Well, the sorts of places we’re talking about – the truly poor places don’t use bottled water either, they just get to die of the shits – are at about the same level of income or wealth as we were when we piped the cities. Two or three thousand current dollars per year per person as GDP. That’s about where we were in those early Victorian days when the great municipal contracts were undertaken. The technology exists, the financing is available – at lower interest rates than our own forbears paid too.
So, what’s missing? Ah, yes, honest governance. Because that is the only part that’s missing. So, to get the parasites out of the water supply get the parasites out of office. Works for me.
Plus localism. (Drags hobby horse out of stable). In the UK places smaller than London got decent water supplies (private and municipal) before London ‘cos when it’s your brother’s wife’s cousin’s brother who lives a couple of streets down who’s running the Waterworks Department you know where he lives and his wife can give him gyp when they are ostracised by the local community.

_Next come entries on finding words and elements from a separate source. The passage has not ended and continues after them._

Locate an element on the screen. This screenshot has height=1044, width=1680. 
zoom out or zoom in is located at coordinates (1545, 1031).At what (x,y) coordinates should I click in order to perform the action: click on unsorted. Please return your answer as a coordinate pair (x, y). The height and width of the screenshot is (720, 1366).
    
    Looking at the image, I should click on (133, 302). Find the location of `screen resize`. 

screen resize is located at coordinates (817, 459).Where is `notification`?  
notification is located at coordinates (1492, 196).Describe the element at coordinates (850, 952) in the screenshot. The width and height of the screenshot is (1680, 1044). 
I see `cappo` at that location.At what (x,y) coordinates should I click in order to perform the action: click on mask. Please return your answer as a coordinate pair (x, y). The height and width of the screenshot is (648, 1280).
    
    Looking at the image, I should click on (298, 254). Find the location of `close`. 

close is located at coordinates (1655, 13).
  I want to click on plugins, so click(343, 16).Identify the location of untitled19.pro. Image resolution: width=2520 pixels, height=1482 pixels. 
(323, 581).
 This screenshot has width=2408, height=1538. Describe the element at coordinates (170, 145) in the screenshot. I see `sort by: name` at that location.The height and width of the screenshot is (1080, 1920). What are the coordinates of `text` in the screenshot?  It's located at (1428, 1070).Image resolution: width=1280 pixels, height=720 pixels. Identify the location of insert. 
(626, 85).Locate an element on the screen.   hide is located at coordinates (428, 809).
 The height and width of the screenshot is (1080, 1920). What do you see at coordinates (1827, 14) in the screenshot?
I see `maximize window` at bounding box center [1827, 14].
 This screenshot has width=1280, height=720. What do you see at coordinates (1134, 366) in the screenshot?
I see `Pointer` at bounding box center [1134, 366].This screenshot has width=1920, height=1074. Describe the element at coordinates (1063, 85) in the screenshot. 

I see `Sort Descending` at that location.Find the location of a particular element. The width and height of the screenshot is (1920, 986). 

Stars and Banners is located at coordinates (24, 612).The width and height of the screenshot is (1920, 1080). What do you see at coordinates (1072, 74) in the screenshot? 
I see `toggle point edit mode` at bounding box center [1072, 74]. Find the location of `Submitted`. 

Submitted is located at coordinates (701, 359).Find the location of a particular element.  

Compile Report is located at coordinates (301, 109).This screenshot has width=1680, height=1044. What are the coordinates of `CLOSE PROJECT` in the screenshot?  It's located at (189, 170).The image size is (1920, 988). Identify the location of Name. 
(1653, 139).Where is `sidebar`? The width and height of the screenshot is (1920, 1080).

It’s a field I have not done much research on – but if it’s anything like the gas or electric supplies, or the railways, then the initial services were indeed local because they depended on a particular small-scale pioneering supply. When a technology is starting up, it makes sense to invest a small amount of money in installing a small to medium size service where you could be fairly sure that you would get a return, but where you didn’t have problems with scale. The Stockton and Darlington railway primarily shipped coal into a single town. The Godalming Borough Lighting… Read more »
So we’re going to improve governance in Africa so it can build a Water Works that won’t kill its citizens? Along the way, you’d think that honest governance would find a way not to dump the rubbish in the ocean and correct that “scourge” without all the other spending? No, even governance of the “honest” variety, that we know of, builds bureaucracies first and solves problems maybe second.
‘So, what’s missing?’
An effective sewage/sanitation system. If you had that, plastic bottles would end up in the garbage and land-fill or burnt.
If you deliver clean water with no means to remove it after use, the situation is exacerbated as grey and brown water flush into streets, streams, rivers, seeps into the ground contaminating wells and aquifers.